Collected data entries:
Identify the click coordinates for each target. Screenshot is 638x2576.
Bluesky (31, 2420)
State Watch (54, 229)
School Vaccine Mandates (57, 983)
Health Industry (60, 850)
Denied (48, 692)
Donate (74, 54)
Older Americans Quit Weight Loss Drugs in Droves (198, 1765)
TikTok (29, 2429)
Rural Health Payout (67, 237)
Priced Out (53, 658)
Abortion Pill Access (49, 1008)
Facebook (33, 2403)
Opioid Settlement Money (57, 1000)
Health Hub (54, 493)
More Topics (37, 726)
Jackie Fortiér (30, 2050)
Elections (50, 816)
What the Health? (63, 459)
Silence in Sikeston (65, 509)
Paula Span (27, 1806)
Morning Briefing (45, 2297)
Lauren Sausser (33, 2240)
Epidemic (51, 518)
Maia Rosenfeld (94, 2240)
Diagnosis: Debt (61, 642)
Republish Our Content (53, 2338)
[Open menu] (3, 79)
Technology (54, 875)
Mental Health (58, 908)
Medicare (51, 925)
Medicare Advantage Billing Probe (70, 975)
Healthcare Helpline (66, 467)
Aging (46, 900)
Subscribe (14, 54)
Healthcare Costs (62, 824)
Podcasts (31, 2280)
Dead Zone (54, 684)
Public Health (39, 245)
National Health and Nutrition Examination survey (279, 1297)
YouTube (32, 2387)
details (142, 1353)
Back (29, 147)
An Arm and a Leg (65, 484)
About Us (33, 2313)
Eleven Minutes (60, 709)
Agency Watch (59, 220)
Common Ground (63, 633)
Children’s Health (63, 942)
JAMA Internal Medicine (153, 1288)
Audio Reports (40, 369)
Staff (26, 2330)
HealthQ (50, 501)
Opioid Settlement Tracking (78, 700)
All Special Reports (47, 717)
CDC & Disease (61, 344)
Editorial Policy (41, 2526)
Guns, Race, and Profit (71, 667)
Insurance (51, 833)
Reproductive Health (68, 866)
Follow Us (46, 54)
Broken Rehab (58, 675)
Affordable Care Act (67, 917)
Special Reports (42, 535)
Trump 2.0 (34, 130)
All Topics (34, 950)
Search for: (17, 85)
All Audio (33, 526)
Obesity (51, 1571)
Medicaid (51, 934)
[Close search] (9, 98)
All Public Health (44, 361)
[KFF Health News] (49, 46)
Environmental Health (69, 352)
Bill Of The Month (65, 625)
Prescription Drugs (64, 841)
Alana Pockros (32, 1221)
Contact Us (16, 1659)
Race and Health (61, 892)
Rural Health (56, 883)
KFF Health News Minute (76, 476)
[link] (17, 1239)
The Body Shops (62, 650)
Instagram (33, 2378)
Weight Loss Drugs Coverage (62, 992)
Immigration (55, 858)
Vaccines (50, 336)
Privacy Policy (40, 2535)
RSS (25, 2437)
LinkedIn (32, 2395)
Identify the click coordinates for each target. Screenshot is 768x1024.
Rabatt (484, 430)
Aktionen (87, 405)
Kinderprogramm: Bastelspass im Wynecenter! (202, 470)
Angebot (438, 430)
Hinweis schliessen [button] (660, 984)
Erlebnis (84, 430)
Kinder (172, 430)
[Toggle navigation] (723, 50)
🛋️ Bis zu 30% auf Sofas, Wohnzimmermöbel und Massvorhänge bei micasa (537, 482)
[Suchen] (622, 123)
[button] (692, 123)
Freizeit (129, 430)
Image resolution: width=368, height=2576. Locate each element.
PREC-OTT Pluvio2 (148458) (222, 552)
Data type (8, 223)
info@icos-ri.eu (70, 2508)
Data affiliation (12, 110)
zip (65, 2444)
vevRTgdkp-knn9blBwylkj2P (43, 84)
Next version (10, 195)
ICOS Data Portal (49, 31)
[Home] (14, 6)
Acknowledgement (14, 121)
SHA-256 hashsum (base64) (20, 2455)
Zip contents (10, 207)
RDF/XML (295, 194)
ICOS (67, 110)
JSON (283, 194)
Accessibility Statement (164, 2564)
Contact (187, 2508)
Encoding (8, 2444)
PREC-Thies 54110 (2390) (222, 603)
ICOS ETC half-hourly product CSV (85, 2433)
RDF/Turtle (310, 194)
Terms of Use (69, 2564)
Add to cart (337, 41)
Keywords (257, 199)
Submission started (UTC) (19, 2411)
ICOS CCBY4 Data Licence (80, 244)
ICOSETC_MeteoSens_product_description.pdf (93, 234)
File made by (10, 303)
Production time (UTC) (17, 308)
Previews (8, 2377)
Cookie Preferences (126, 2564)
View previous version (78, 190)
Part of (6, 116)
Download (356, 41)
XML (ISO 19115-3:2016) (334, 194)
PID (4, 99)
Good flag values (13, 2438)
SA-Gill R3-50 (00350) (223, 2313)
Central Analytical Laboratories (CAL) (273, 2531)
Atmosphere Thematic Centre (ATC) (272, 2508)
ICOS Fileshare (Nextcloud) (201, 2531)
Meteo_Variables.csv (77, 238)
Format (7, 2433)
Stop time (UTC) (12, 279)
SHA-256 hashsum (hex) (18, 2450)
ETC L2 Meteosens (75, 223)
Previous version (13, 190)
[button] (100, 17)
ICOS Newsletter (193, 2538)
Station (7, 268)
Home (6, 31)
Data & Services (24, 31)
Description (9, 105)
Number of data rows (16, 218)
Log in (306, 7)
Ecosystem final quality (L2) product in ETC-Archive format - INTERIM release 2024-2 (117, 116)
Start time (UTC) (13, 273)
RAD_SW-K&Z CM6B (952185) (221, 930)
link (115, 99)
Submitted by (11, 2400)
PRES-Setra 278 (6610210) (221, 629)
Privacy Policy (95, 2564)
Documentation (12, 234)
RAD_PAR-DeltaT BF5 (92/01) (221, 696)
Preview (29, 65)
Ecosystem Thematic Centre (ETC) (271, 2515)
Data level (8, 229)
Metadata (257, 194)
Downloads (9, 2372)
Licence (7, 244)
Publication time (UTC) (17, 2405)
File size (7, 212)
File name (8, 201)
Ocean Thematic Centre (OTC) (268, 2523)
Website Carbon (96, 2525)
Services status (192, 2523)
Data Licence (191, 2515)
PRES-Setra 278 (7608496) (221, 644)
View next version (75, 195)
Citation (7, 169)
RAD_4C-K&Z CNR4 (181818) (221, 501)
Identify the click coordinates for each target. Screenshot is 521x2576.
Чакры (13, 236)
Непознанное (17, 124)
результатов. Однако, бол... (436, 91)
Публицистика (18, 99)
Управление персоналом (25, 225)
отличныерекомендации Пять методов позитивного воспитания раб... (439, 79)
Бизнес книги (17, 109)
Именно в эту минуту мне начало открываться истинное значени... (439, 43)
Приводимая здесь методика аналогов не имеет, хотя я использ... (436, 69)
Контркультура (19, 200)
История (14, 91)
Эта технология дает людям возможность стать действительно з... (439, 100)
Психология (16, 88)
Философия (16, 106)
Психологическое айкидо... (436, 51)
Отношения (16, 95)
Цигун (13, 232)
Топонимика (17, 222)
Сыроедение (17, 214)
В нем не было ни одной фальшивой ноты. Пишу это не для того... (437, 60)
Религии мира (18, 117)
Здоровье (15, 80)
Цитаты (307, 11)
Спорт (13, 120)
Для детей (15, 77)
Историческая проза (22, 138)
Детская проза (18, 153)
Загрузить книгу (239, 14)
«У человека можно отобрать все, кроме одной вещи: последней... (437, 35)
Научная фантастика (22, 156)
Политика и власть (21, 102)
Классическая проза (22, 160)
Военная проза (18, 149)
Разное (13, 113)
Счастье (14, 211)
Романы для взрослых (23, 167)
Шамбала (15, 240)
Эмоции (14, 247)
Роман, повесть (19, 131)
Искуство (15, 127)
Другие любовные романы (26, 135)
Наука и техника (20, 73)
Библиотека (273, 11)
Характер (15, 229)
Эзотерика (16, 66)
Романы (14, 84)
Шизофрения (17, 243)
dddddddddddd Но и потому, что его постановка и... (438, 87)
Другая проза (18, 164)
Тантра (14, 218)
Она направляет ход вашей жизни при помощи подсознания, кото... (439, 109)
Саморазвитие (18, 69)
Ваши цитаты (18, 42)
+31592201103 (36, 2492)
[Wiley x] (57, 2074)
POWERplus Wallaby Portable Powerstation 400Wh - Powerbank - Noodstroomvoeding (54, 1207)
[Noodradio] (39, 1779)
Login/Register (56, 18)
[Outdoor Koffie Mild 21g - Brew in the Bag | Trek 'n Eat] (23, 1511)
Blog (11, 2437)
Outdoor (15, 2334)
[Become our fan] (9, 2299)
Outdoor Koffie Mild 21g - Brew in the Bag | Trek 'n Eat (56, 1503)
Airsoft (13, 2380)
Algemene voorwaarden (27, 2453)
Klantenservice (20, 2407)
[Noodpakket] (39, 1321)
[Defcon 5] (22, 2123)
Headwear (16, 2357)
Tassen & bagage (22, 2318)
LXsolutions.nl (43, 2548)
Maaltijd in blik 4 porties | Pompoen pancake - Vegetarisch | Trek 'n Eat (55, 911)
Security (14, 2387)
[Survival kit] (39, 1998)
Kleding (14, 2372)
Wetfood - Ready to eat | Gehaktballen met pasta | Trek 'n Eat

To do> From the entries above, print the lines beginning at the one with "Preview (29, 65)" and stopping after the one with "Ocean Thematic Centre (OTC) (268, 2523)", exactly as written and with nothing else.

Answer section>
Preview (29, 65)
Ecosystem Thematic Centre (ETC) (271, 2515)
Data level (8, 229)
Metadata (257, 194)
Downloads (9, 2372)
Licence (7, 244)
Publication time (UTC) (17, 2405)
File size (7, 212)
File name (8, 201)
Ocean Thematic Centre (OTC) (268, 2523)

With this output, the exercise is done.